**EXCERPTED RECORDS**.
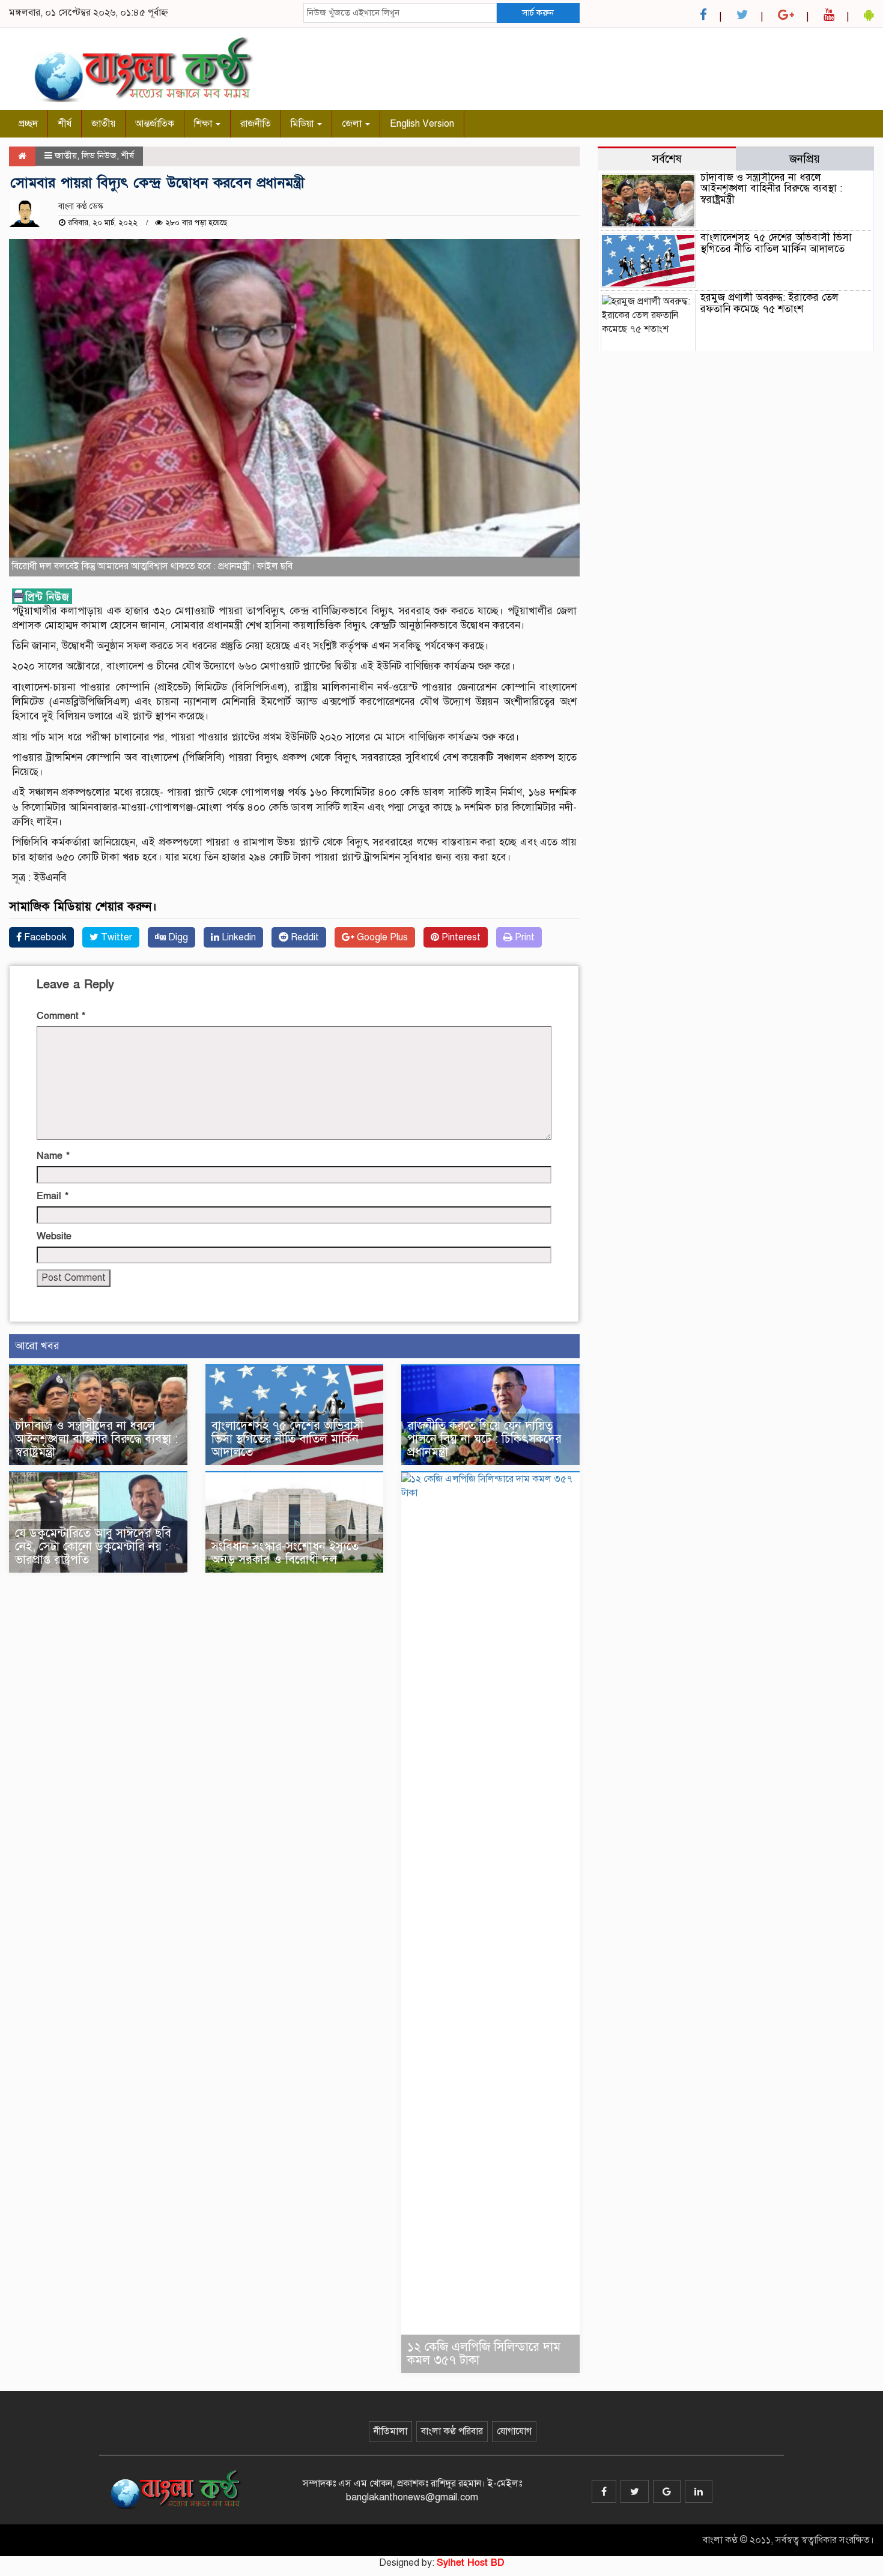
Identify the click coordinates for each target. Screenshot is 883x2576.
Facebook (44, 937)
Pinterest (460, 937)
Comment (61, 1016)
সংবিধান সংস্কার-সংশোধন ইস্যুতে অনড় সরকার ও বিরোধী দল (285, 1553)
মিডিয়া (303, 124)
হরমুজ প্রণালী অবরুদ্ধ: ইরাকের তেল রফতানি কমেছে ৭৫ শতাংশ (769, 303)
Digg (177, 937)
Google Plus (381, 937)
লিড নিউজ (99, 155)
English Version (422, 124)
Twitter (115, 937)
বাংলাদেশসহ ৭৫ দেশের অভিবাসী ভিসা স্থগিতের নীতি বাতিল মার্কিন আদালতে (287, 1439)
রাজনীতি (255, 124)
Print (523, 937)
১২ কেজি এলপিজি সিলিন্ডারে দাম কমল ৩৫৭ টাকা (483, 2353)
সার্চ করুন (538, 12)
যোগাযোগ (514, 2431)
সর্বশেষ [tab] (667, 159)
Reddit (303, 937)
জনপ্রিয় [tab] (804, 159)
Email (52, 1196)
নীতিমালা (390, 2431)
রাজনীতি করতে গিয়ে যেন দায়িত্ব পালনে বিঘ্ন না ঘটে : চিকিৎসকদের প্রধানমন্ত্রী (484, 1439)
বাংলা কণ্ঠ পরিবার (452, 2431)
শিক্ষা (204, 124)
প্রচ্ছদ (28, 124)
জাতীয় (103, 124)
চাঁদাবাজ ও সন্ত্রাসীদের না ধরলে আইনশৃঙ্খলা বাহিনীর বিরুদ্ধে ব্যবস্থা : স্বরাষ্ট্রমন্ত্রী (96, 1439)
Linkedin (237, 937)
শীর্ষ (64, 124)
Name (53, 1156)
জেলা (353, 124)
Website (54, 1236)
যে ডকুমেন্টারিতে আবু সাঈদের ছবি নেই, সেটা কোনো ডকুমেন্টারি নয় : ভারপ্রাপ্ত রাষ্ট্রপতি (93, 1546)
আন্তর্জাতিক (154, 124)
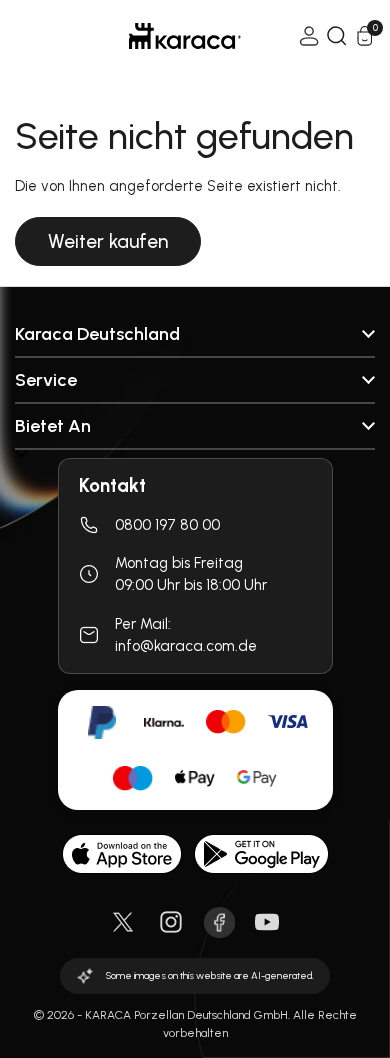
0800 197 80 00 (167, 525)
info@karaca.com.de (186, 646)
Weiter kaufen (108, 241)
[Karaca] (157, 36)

**EXERCISE GOAL**. Everything from the first line of the entries through the line containing "Email (52, 1196)" is to be transcribed exactly; the pictures are not.

**ANSWER SECTION**.
Identify the click coordinates for each target. Screenshot is 883x2576.
Facebook (44, 937)
Pinterest (460, 937)
Comment (61, 1016)
সংবিধান সংস্কার-সংশোধন ইস্যুতে অনড় সরকার ও বিরোধী দল (285, 1553)
মিডিয়া (303, 124)
হরমুজ প্রণালী অবরুদ্ধ: ইরাকের তেল রফতানি কমেছে ৭৫ শতাংশ (769, 303)
Digg (177, 937)
Google Plus (381, 937)
লিড নিউজ (99, 155)
English Version (422, 124)
Twitter (115, 937)
বাংলাদেশসহ ৭৫ দেশের অভিবাসী ভিসা স্থগিতের নীতি বাতিল মার্কিন আদালতে (287, 1439)
রাজনীতি (255, 124)
Print (523, 937)
১২ কেজি এলপিজি সিলিন্ডারে দাম কমল ৩৫৭ টাকা (483, 2353)
সার্চ করুন (538, 12)
যোগাযোগ (514, 2431)
সর্বশেষ [tab] (667, 159)
Reddit (303, 937)
জনপ্রিয় [tab] (804, 159)
Email (52, 1196)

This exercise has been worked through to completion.